Submitting dependency jobs using SLURM
SLURM scheduler uses sbatch
command to submit the jobs. You can submit large number of jobs using a loop or if you want to run a series of jobs that runs after completion of set of jobs using the same command. You can also schedule the job to start running on a predefined time as well. In this tutorial, we will explain how to submit jobs that runs depending on status of the previously submitted jobs or schedule a bunch of jobs to run one after the other.
To understand the dependency feature take a look at the -d, --dependency
section in the man
page of the sbatch
command
Once you submit a job, using that job ID, you can submit dependency jobs.
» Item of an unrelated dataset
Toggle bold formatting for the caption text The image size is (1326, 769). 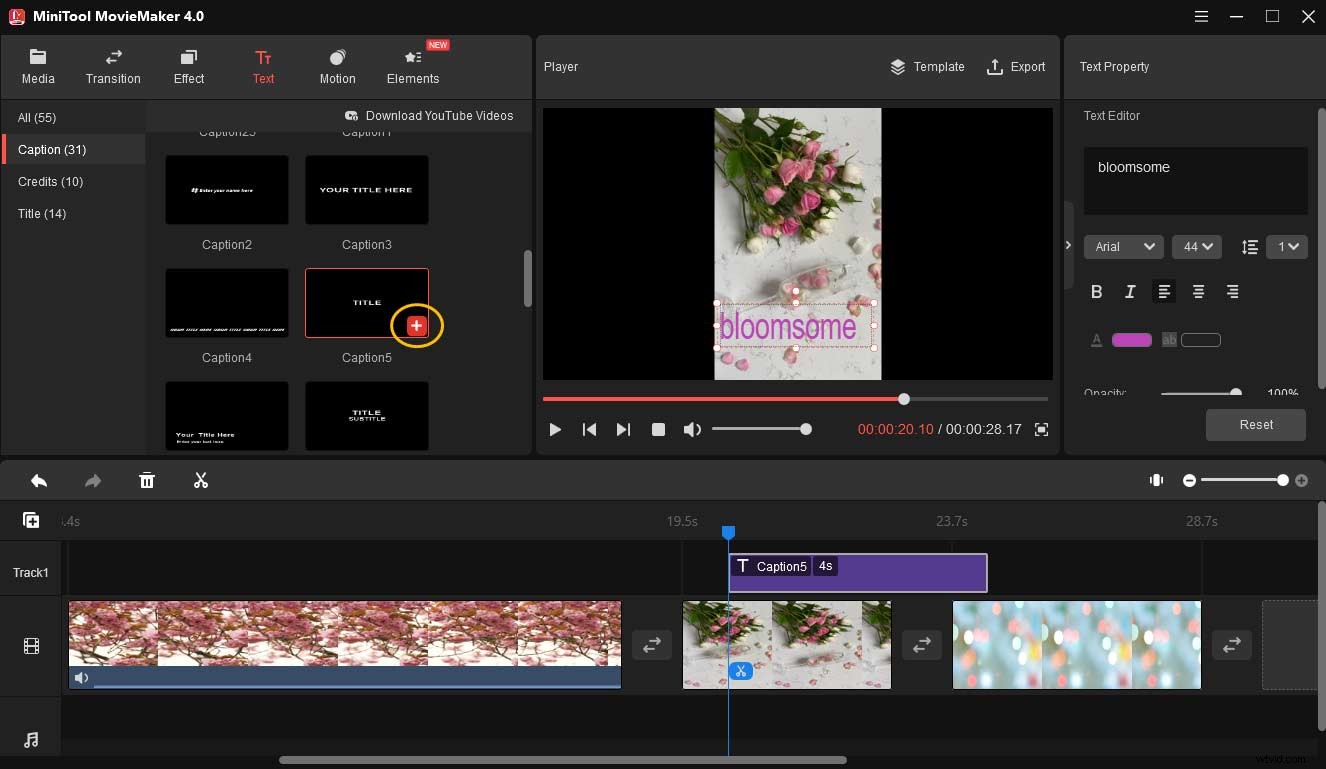tap(1096, 291)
For eg.
sbatch first_job.slurm
You will get the job id
854.computername
Next, you can submit a job that only runs after successful completion of the first job as follows:
sbatch --dependency=afterok:854 second_job.slurm
The format here is
sbatch --dependency=type:job_id jobfile
If the job requires more than one job to be completed before it is executed, you can supply all the jobids using ,
separator
sbatch --dependency=type:job_id,job_id,job_id jobfile
You can also set the job to run if any one of the job ids compltes successfully using a ?
separator
sbatch --dependency=type:job_id?job_id?job_id jobfile
The other dependencies that can be used for<type:job_id>
are as follows:
Argument | Description |
---|---|
after | This job can begin execution after the specified jobs have begun execution |
afterany | This job can begin execution after the specified jobs have terminated. |
aftercorr | A task of this job array can begin execution after the corresponding task ID in the specified job has completed successfully |
afternotok | This job can begin execution after the specified jobs have terminated in some failed state |
afterok | This job can begin execution after the specified jobs have successfully executed |
singleton | This job can begin execution after any previously launched jobs sharing the same job name and user have terminated |